El santo Job
Una reflexión sobre la paciencia, el dolor y el sentido que construimos ante la adversidad.
Hace ocho años inicié este blog con una presentación en la que describía cierto vacío de sentido en nuestra sociedad, vinculado a una enorme dificultad para estructurar proyectos colectivos, y a una radical inmersión en un hiperconsumo bulímico de valores hedonistas.
Al mismo tiempo, vinculaba este contexto social con un tejido legislativo y político perverso y enloquecedor. Y me planteaba cómo reflexionar sobre funciones familiares que fueran positivas para un crecimiento suficientemente saludable dentro de este universo de confusión generalizada. Es decir, cómo en un contexto de extensa locura se podrían construir familias que prioricen el pensamiento, la creatividad, la autonomía, la salud y la libertad de sus miembros.
Este Blog surgió desde la necesidad de aportar elementos en esta reflexión con el convencimiento de que cualquier intento sería bienvenido si pudiera incidir en una mayor salud individual, familiar y comunitaria. Es decir, si pudiera colaborar en el camino hacia sociedades más justas, saludables e igualitarias.
En estos años la realidad viene demostrando que la necesidad de esta reflexión compartida es urgente. Cualquier diagnóstico social mínimamente riguroso no puede ser muy optimista. Vivimos en una sociedad muy acelerada, sin tiempo para jugar, reír, pensar o compartir. Y nada de ello implica de ninguna manera aullar en grupo por las calles, ni emborracharse hasta la caída. Habitamos ritmos acelerados, dispersos, sin pausa, donde lo único relevante sería consumir. Como si el ser humano se hubiera despojado de todo lo simbólico y espiritual que pudiera habitarle. Como si definitivamente todo fuera una mercancía.

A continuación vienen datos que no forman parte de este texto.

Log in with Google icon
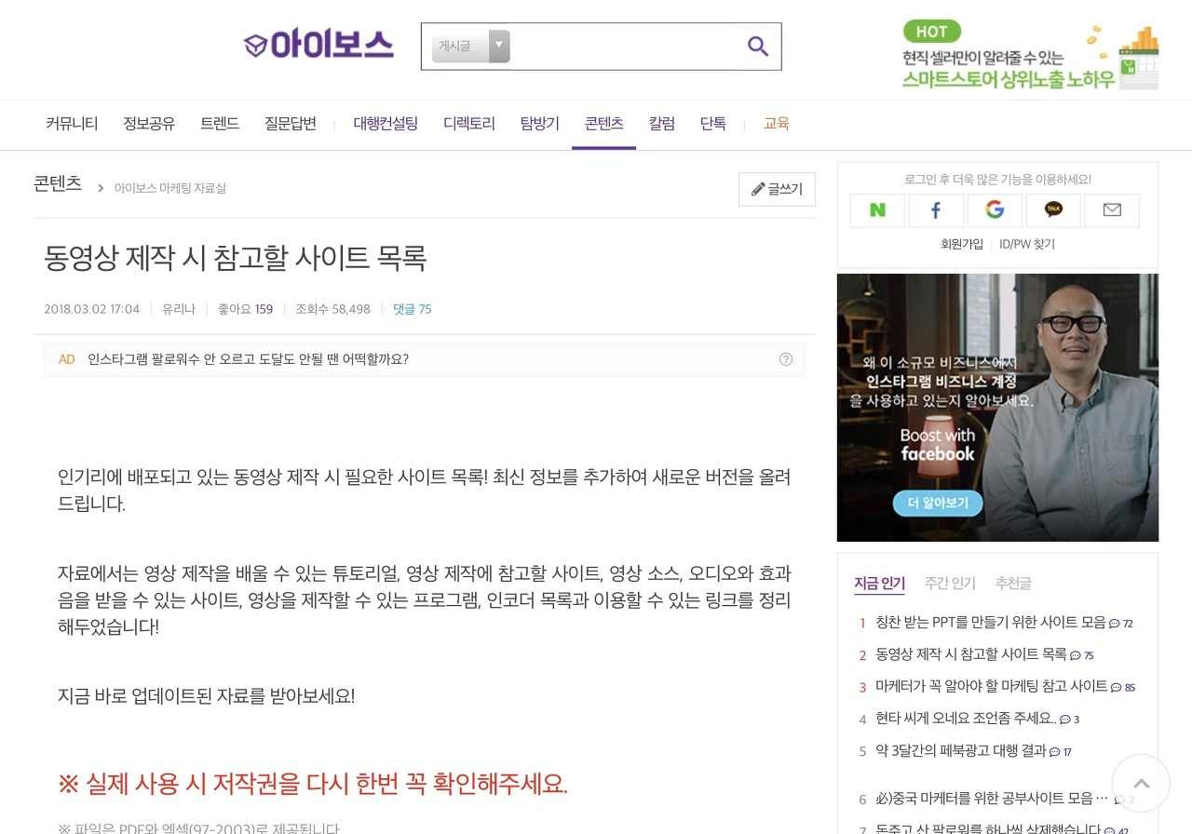The height and width of the screenshot is (834, 1192). click(995, 210)
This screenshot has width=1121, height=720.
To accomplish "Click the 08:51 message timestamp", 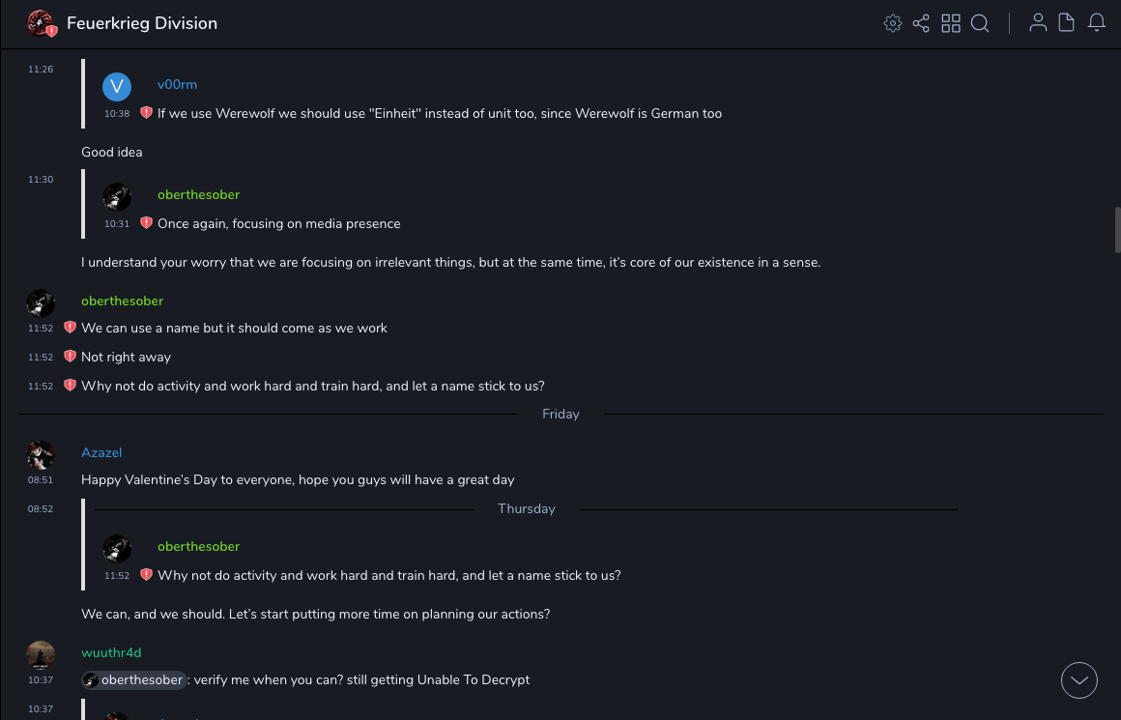I will click(x=41, y=480).
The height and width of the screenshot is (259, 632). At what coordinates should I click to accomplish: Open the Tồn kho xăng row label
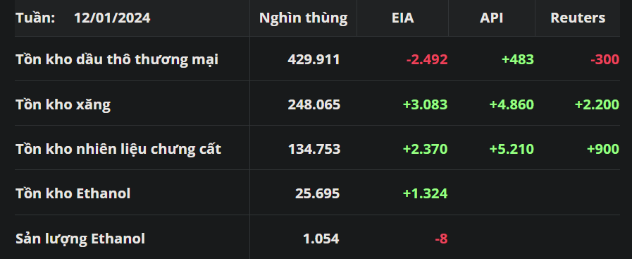pos(63,104)
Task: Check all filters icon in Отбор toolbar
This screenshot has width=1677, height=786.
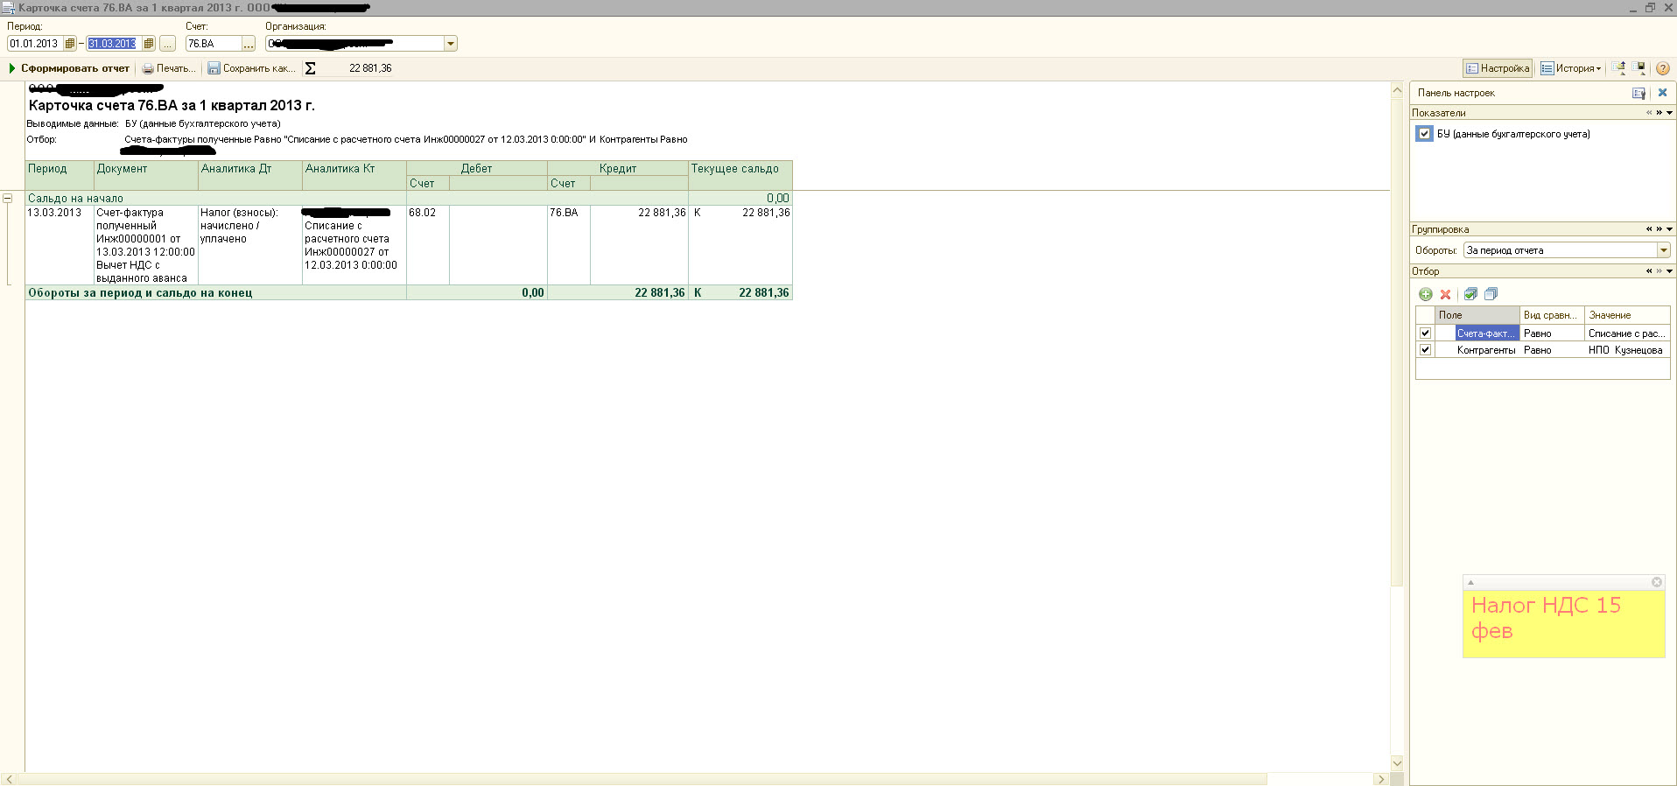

En este tipo de sociedad se echa de menos un tiempo para pensar. Inmersos en estímulos cada vez más pornográficos, donde todo tendría que ser un espectáculo de imágenes, con un lenguaje empobrecido donde no quepa la complejidad ni la ambivalencia; es decir, donde no quepa lo humano.
Una sociedad donde parece que nada tiene sentido y, sobre todo, ningún sentido colectivo. Vivimos aislados con nuestros pequeños “yos”, en una soledad de fragilidad donde nos explotamos hasta la saciedad, en una permanente hiperactividad que nos impide ver el cansancio diario que nos ocupa.
Una sociedad donde todo está uniformado y políticamente correcto. Sociedad donde percibimos miles de mensajes cada día, verdadero ruido de múltiples informaciones que no equivalen a sentido ni a verdad.
Una sociedad donde el exhibicionismo y el narcisismo campan a sus anchas. Mundo de seres anhelantes de followers y de likes, en cualquier red social.
Una sociedad donde ser feliz pareciera una obligación. Aunque la felicidad fotografiada y publicada sea artificial, siempre individualista, ajena a lo social y a cualquier crisis vital que se pudiera tener. El mandato es tener siempre emociones positivas, desterrando cualquier sufrimiento o contratiempo. Una vez más, desterrando lo humano.
Simultáneamente, el discurso político cada vez parece menos reflexivo, más perverso y atento únicamente a las leyes del mercado.
La globalidad de los indicadores señalados permite pensar que el ser humano no es tan inteligente como nos habíamos creído, ni mucho menos. Muy al contrario, todo parece indicar que la estupidez está cada vez más y más generalizada.
En este contexto sociopolítico es entendible cierta desmoralización y cansancio en amplias capas de la población. La tentación de dejarse llevar por la corriente se presenta con insistencia. Se trataría de desdibujarse y rendirse. Asumir que el objetivo de la vida es poder comer palomitas en un cine.
En mi opinión, cuando fallan las brújulas, cuando el mapa parece demasiado borroso, cuando el cansancio quiere desbordar, no es el momento de rendirse ni suicidarse. Es el tiempo de seguir luchando, de compartir lo que para cada uno pueda colaborar en la construcción de sociedades más justas, igualitarias y solidarias.
Una y mil veces: es el tiempo de seguir soñando.